Дух психоанализа производил впечатление величия и мощи и самым вопиющим образом противоречил обычному человеческому мышлению. Ты думаешь, что способен в соответствии со свободной волей определять характер своих действий? Вовсе нет! Твои сознательные действия - всего лишь капля на поверхности моря неосознанных процессов, о которых ты ничего не можешь знать, познать которые ты боишься. Ты гордишься "индивидуальностью своей личности" и "широтой своего духа"? Да полно! Ты, в принципе, всего лишь мяч своих страстей, которые делают с тобой все, что им заблагорассудится. Конечно, это тяжело ранит твое тщеславие! Но ты был точно так же задет, узнав, что происходишь от обезьян и что Земля, по которой ты ползаешь, вовсе не центр звездного мира, - а ведь ты так охотно верил в это! Ты все еще думаешь, что Земля единственная среди миллиардов звезд несет на себе живую материю. Твое поведение определяется событиями, о которых ты ничего не знаешь, которых ты боишься и которые ложно истолковываешь. Существует психическая деятельность, простирающаяся гораздо дальше пределов твоего сознания. Твое неосознанное - как кантовская "вещь в себе": его никогда нельзя постичь до конца, так как оно позволяет познать себя только в своих проявлениях. Это чувствовал ибсеновский Пер Гюнт, восклицая:
"Ни назад, ни вперед - никуда не могу,
словно я в заколдованном замкнут кругу;
никуда не пройду, будто стены растут
из земли.
И повсюду она: под ногами, вблизи
и вдали.
Покажись! Назови свое имя!"
Имя той, к кому он взывает, - "Большая Кривая". Я вновь и вновь перечитывал "Пер Гюнт", прочитал и немало интерпретаций этой пьесы.
Аффективное неприятие фрейдовской теории неосознанного основывалось не только на традиционном отрицании новых великих идей. Человеку необходимо жить и удовлетворять свои как материальные, так и психологические потребности в обществе, которое, следуя предписанному пути, стремится к сохранению. Таково требование повседневной жизни. Отклонение от известного, привычного, от накатанного пути может означать смуту и гибель. Отсюда по меньшей мере понятен страх людей перед всем неопределенным, беспочвенным, космическим.

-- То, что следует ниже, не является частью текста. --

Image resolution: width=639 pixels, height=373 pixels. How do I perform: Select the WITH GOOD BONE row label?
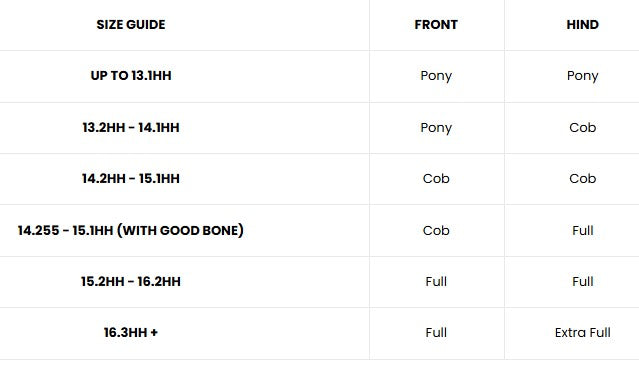131,230
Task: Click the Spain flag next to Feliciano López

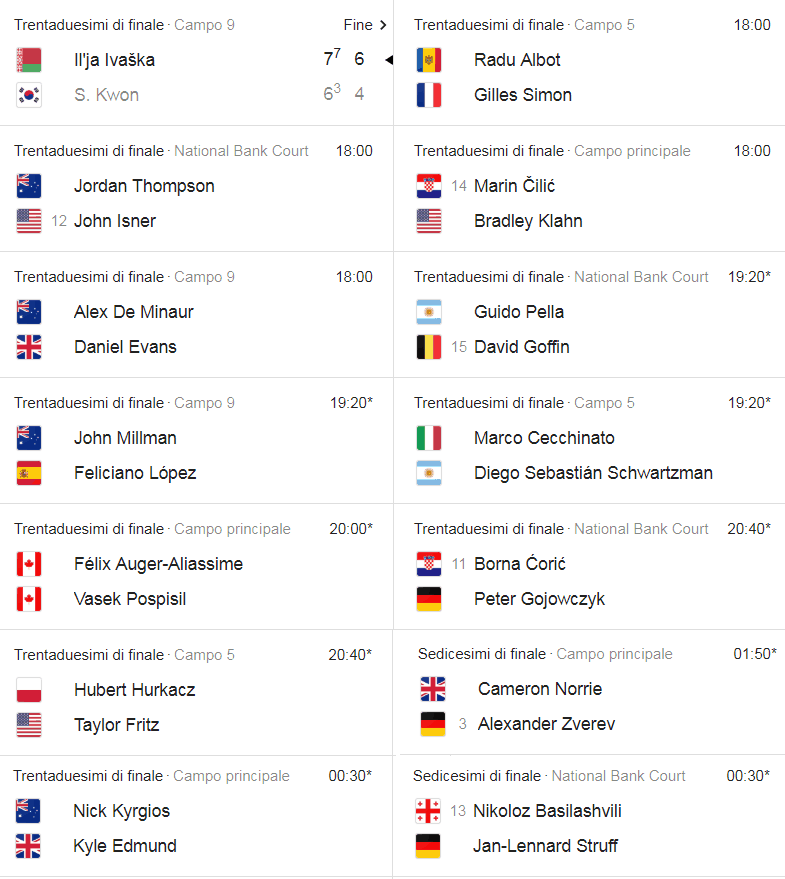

Тот, кто отклоняется от этого, лет ко становится Пером Гюнтом, фантазером, душевнобольным. Мне казалось, что Пер Гюнт хотел раскрыть великую тайну, не имея для этого достаточных сил.
Его история есть история человека, который, вооружившись недостаточными средствами, выпрыгнул из марширующих рядов людей. Его не понимают. Его высмеивают, если он безвреден, и пытаются уничтожить, если он оказывается сильным. Если Пер Гюнт не понимает бесконечности, в которую вводят его мысли и дела, он гибнет по собственной вине. Когда я прочитал и понял "Пер Гюнт", когда я познакомился и постиг учение Фрейда, все вокруг меня закружилось и заколебалось. Я сам был подобен Перу Гюнту. В его судьбе я чувствовал наиболее вероятный результат, которым должна закончиться попытка выскочить из сомкнутых маршевых колонн приверженцев признанной науки и обычного мышления. Если Фрейд был прав, формулируя учение о бессознательном, - а в его правоте я не сомневался, - то это значит, что им была осмыслена внутренняя, духовная бесконечность. Человек превратился в червячка, подхваченного потоком собственных переживаний. Все это я ощущал смутно и никак уж не "научно". Если рассматривать научную теорию с точки зрения живой жизни, то она представляет собой искусственный опорный пункт в хаосе явлений. Поэтому она имеет ценность в качестве душевной защиты.